A new amnesty program for customs duties may launch, building on successful schemes like Sabka Vishwas for excise and service taxes, and Vivad se Vishwas for income tax disputes. This addresses ongoing conflicts over classification, valuation, and origin rules between authorities and businesses.
Tax Stability and Social Security Enhancements
No significant changes to direct or indirect tax rates are anticipated, following recent major overhauls. Investors prioritize stable policies and a reliable tax environment, achieved in recent years. Corporate taxes stay competitive, and middle-class relief continues with income up to ₹12 lakh exempt—extending to ₹12.75 lakh for salaried individuals.
GST rates underwent rationalization in October 2025, reducing costs for essentials, automobiles, medicines, and more, benefiting consumers.
Social security expansion is another focus. With full foreign direct investment now permitted in insurance, initiatives will broaden coverage. Budget allocations will sustain programs like Pradhan Mantri Jeevan Jyoti Bima Yojana, Pradhan Mantri Suraksha Bima Yojana, and Ayushman Bharat.
Macroeconomic Strengths and Innovation Push
The budget will underscore strong economic indicators and social progress, such as lifting over 270 million people out of poverty in the past decade.
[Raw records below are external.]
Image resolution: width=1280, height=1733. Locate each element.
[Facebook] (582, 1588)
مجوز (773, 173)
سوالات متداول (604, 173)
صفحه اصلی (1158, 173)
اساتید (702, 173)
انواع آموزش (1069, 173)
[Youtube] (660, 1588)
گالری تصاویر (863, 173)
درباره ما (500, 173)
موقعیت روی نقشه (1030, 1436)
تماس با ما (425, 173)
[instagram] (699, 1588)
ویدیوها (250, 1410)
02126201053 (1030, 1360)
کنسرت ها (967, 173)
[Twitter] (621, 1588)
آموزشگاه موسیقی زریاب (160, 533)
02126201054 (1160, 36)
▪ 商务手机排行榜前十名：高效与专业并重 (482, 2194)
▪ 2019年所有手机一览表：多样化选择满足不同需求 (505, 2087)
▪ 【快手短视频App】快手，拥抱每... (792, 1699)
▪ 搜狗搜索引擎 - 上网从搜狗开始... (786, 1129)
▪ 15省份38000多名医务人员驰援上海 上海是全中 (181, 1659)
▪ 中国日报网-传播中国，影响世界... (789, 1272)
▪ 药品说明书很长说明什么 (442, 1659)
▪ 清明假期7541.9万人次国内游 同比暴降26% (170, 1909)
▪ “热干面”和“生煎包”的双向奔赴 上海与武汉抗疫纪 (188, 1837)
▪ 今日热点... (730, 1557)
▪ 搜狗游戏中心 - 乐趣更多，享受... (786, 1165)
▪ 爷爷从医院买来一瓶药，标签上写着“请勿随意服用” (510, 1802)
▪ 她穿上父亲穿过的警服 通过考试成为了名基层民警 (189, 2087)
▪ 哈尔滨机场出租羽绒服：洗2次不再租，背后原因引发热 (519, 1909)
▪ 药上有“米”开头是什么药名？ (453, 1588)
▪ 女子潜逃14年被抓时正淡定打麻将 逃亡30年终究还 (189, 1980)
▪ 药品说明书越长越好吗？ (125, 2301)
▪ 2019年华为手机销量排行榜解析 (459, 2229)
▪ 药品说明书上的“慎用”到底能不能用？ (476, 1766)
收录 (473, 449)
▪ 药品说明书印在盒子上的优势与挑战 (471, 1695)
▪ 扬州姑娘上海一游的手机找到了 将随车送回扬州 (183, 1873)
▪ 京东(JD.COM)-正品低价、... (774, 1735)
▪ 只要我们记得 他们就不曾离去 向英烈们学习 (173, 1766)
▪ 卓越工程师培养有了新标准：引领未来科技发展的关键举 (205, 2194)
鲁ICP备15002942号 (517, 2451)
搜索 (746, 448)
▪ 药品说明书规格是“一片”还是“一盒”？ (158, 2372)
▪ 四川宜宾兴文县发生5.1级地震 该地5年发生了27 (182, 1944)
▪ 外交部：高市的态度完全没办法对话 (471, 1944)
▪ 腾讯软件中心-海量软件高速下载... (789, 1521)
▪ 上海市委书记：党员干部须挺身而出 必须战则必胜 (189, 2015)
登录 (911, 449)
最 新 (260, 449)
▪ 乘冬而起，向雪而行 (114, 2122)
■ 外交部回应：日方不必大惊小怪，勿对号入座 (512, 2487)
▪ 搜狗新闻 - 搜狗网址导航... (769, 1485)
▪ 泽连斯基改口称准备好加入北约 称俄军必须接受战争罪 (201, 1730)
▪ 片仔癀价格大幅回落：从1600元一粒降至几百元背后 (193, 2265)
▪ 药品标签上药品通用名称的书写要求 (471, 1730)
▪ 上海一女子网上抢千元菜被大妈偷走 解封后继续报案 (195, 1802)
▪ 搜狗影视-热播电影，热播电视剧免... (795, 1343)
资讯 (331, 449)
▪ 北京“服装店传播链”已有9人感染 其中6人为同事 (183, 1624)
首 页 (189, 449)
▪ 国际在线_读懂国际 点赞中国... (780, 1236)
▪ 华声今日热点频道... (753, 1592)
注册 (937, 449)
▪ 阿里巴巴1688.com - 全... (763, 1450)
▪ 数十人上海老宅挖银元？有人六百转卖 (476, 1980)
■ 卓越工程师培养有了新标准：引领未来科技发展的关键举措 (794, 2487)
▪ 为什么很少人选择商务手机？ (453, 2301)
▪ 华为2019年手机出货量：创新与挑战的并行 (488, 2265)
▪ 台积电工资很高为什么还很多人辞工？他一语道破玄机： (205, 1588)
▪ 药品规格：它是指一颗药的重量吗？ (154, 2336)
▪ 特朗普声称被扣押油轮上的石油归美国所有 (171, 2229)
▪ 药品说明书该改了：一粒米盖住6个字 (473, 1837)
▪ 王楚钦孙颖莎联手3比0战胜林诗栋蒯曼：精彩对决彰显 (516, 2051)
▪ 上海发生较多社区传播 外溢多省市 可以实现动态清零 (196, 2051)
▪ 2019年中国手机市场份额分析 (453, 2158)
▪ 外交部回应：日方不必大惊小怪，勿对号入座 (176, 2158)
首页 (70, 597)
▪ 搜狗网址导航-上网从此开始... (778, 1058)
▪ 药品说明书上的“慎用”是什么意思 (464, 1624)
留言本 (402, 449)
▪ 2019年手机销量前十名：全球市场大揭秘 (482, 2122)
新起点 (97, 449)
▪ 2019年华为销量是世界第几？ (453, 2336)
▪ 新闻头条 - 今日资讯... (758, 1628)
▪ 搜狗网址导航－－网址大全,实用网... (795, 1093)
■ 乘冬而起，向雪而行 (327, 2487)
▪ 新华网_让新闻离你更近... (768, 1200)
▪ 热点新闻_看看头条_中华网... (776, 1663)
Efforts to elevate the startup ecosystem include a revised definition to encourage and finance innovations in deeptech and artificial intelligence, shifting from service aggregation to pioneering advancements.
States will gain incentives—financial and otherwise—to advance digital governance and power sector reforms.
Leveraging Trade Agreements for Manufacturing Growth
The budget prioritizes bolstering manufacturing to capitalize on eight recently signed free trade agreements (FTAs). Prime Minister Narendra Modi recently called on producers to emphasize quality to maximize duty-free access to Europe, hailing the proposed India-EU agreement as a landmark deal.
Overall, the fiscal plan aligns with Viksit Bharat and Atmanirbhar Bharat objectives, targeting strategic areas like defense, energy security, semiconductors, rare earth minerals, and digital sovereignty.